In the years that followed his death, a rumor circulated that a number of unpublished manuscripts had been left among the author’s papers, and hopes were expressed that these manuscripts, if they really did exist, would eventually see publication. Little encouragement was given, however, and as the years passed, the “manuscript legend” seemed less and less likely, in the opinion of many Burroughs devotees.

In 1963, the author’s son, Hulbert Burroughs, conducted an extensive investigation of ERB’s papers, and discovered that, despite all skepticism, the “manuscript legend” was no legend at all—that scores of unpublished manuscripts did exist, ranging from fragments and outlines of stories projected but never written, up to several complete novels.

In the science-fiction field there were three unpublished novelettes. One has already been published by Ace Books as the final portion of the novel Savage Pellucidar. The second, Tangor Returns, became Part II of Beyond the Farthest Star.

When Part I of Beyond the Farthest Star appeared in an adventure magazine in 1941, it was obviously intended as the opening sequence of a science-fantasy adventure novel . . . or more likely, as the beginning of a whole new series of novels in the tradition of Burroughs’ Mars, Venus, and Pellucidar series.

:: Material supplied ::
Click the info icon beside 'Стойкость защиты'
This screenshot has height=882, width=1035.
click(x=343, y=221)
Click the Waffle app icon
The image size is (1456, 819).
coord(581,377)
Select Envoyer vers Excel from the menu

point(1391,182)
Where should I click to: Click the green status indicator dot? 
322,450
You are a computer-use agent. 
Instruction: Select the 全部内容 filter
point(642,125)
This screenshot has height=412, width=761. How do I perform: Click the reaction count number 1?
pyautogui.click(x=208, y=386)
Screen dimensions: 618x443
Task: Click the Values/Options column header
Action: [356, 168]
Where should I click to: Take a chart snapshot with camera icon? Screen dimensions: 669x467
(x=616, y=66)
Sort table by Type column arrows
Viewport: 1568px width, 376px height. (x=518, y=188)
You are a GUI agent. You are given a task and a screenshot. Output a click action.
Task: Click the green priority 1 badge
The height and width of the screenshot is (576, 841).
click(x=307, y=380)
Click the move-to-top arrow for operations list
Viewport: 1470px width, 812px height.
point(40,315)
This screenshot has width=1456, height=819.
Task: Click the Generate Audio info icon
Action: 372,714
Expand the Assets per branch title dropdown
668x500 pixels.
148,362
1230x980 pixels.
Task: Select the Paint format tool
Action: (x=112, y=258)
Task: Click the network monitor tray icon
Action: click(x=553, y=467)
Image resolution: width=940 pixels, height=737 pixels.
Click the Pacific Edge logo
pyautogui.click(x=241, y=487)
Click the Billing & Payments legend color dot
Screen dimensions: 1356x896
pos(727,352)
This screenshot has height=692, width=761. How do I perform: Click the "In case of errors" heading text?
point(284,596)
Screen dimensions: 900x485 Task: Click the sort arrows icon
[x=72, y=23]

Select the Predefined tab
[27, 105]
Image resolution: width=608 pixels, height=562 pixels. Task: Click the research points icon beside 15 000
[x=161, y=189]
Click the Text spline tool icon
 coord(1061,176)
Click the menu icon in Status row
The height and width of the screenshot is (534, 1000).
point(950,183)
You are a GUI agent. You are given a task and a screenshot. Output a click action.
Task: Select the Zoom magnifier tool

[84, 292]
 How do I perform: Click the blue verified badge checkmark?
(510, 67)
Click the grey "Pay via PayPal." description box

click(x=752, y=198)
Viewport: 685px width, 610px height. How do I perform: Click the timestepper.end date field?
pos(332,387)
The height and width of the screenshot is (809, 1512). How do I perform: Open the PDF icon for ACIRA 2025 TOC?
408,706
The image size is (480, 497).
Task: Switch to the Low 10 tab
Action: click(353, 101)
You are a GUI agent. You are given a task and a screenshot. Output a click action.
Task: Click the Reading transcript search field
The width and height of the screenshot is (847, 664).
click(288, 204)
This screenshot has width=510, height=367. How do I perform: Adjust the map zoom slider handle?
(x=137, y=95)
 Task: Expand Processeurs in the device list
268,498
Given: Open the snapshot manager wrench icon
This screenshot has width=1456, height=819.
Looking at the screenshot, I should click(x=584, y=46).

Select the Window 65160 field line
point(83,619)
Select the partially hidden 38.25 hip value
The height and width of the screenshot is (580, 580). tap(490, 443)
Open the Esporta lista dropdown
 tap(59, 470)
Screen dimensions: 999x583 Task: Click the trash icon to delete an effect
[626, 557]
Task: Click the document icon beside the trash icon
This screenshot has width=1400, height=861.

:: Task requirements ::
• 1. Return the entries from the line containing "You are a computer-use agent." through the line containing "click(x=307, y=380)", reproducing each line verbatim.
• 2. Can you continue the passage about the unpublished Burroughs manuscripts from where it stops?

:: Expected answers ::
• 1.
You are a computer-use agent. 
Instruction: Select the 全部内容 filter
point(642,125)
This screenshot has height=412, width=761. How do I perform: Click the reaction count number 1?
pyautogui.click(x=208, y=386)
Screen dimensions: 618x443
Task: Click the Values/Options column header
Action: [356, 168]
Where should I click to: Take a chart snapshot with camera icon? Screen dimensions: 669x467
(x=616, y=66)
Sort table by Type column arrows
Viewport: 1568px width, 376px height. (x=518, y=188)
You are a GUI agent. You are given a task and a screenshot. Output a click action.
Task: Click the green priority 1 badge
The height and width of the screenshot is (576, 841).
click(x=307, y=380)

• 2.
Burroughs had worked out his imaginary planet Poloda in great detail, so that, before transporting the heroic Tangor there, ERB had carefully determined the geography and the astronomical relationships of the planet, had devised a Polodan language and alphabet, and had invented an entire social, political, and economic structure for the Polodans. He mapped the surface of the planet and charted the entire solar system of the star Omos in which Poloda lies, far beyond the Globular Cluster NGC 7006, 450,000 light years from Earth.

In his notes, Burroughs refers to “these three or four novelettes.” But barring the discovery of still further Burroughs manuscripts, we can only assume that a further sequel was never written.